* _Request 1_
According to the Spark 2.0 passage, what does the ConstantFolding rule focus on?

* _Passage given_
+ + +

Spark 2.0 is the next major release of Apache Spark. This release brings major changes to abstractions, API’s and libraries of the platform. This release sets the tone for next year’s direction of the framework. So understanding these few features is critical to understand for the ones who want to make use all the advances in this new release. So in this series of blog posts, I will be discussing about different improvements landing in Spark 2.0.
This is the sixth blog in series, where I will be discussing about adding custom optimizers to spark sql catalyst optimizer. You can access all the posts in the series here.
TL;DR All code examples are available on github.
Spark SQL uses an optimizer called catalyst to optimize all the queries written both in spark sql and dataframe dsl. This optimizer makes queries run much faster than their RDD counterparts. Spark keeps on improving this optimizer every version in order to improve performance without changing user code.
Catalyst is a modular library which is build as a rule based system. Each rule in the the framework focuses on the specific optimization. For example, rule like ConstantFolding focuses on removing constant expression from the query. For more information catalyst, you can refer to my earlier talk on anatomy of dataframe.

+ + +

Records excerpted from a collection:
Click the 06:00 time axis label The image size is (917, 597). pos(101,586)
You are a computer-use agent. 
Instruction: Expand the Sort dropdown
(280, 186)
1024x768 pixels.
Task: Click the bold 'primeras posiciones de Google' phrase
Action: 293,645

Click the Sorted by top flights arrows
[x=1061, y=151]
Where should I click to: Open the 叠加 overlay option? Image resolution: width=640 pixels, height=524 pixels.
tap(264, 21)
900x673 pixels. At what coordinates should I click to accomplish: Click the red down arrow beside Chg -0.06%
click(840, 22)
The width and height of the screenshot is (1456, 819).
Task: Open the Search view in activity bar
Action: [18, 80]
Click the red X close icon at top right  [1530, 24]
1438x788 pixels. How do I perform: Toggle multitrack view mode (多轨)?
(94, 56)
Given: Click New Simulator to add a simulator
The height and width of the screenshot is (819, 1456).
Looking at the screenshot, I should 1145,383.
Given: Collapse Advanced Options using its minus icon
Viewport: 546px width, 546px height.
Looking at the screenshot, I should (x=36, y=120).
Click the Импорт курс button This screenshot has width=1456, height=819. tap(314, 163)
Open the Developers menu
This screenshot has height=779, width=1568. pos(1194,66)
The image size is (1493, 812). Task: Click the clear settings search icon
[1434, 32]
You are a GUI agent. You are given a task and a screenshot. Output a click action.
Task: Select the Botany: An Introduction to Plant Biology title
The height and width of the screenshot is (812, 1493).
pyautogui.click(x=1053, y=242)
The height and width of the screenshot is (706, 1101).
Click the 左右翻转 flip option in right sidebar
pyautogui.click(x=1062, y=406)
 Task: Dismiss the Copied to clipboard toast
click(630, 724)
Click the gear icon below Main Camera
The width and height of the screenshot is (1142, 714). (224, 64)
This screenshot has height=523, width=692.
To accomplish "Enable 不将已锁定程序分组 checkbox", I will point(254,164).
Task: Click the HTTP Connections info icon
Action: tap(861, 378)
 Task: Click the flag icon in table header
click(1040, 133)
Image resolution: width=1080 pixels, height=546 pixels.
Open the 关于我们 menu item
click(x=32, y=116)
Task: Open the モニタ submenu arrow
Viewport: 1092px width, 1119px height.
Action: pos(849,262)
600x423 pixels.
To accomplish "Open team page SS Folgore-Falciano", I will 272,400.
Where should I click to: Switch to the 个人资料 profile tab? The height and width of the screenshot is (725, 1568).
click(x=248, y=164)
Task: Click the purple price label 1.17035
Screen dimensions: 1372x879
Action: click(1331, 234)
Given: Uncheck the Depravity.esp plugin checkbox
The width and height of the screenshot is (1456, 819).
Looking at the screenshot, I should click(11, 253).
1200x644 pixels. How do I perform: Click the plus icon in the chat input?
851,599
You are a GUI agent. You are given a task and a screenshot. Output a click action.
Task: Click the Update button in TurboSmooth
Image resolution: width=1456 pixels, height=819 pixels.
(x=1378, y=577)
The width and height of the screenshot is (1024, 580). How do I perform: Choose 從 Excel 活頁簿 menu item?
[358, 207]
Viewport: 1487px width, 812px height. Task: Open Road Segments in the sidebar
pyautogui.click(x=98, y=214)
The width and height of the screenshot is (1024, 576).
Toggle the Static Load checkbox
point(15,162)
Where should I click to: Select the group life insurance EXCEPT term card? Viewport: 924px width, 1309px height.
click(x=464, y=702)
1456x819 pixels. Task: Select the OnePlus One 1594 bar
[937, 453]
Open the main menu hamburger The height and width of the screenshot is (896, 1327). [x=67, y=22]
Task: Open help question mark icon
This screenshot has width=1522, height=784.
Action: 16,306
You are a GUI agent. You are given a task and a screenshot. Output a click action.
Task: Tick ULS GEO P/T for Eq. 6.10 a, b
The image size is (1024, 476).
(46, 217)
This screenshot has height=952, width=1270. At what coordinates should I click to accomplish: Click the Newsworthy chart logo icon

+ + +

* _Request 2_
Write out the listing lines from the one containing "Where should I click to: Switch" through the end of the listing, inclusive, swapping "checkbox" for "check box" and leaving everything else unchanged.

* _Task result 1_
It focuses on removing constant expressions from the query.

* _Task result 2_
Where should I click to: Switch to the 个人资料 profile tab? The height and width of the screenshot is (725, 1568).
click(x=248, y=164)
Task: Click the purple price label 1.17035
Screen dimensions: 1372x879
Action: click(1331, 234)
Given: Uncheck the Depravity.esp plugin check box
The width and height of the screenshot is (1456, 819).
Looking at the screenshot, I should click(11, 253).
1200x644 pixels. How do I perform: Click the plus icon in the chat input?
851,599
You are a GUI agent. You are given a task and a screenshot. Output a click action.
Task: Click the Update button in TurboSmooth
Image resolution: width=1456 pixels, height=819 pixels.
(x=1378, y=577)
The width and height of the screenshot is (1024, 580). How do I perform: Choose 從 Excel 活頁簿 menu item?
[358, 207]
Viewport: 1487px width, 812px height. Task: Open Road Segments in the sidebar
pyautogui.click(x=98, y=214)
The width and height of the screenshot is (1024, 576).
Toggle the Static Load check box
point(15,162)
Where should I click to: Select the group life insurance EXCEPT term card? Viewport: 924px width, 1309px height.
click(x=464, y=702)
1456x819 pixels. Task: Select the OnePlus One 1594 bar
[937, 453]
Open the main menu hamburger The height and width of the screenshot is (896, 1327). [x=67, y=22]
Task: Open help question mark icon
This screenshot has width=1522, height=784.
Action: 16,306
You are a GUI agent. You are given a task and a screenshot. Output a click action.
Task: Tick ULS GEO P/T for Eq. 6.10 a, b
The image size is (1024, 476).
(46, 217)
This screenshot has height=952, width=1270. At what coordinates should I click to accomplish: Click the Newsworthy chart logo icon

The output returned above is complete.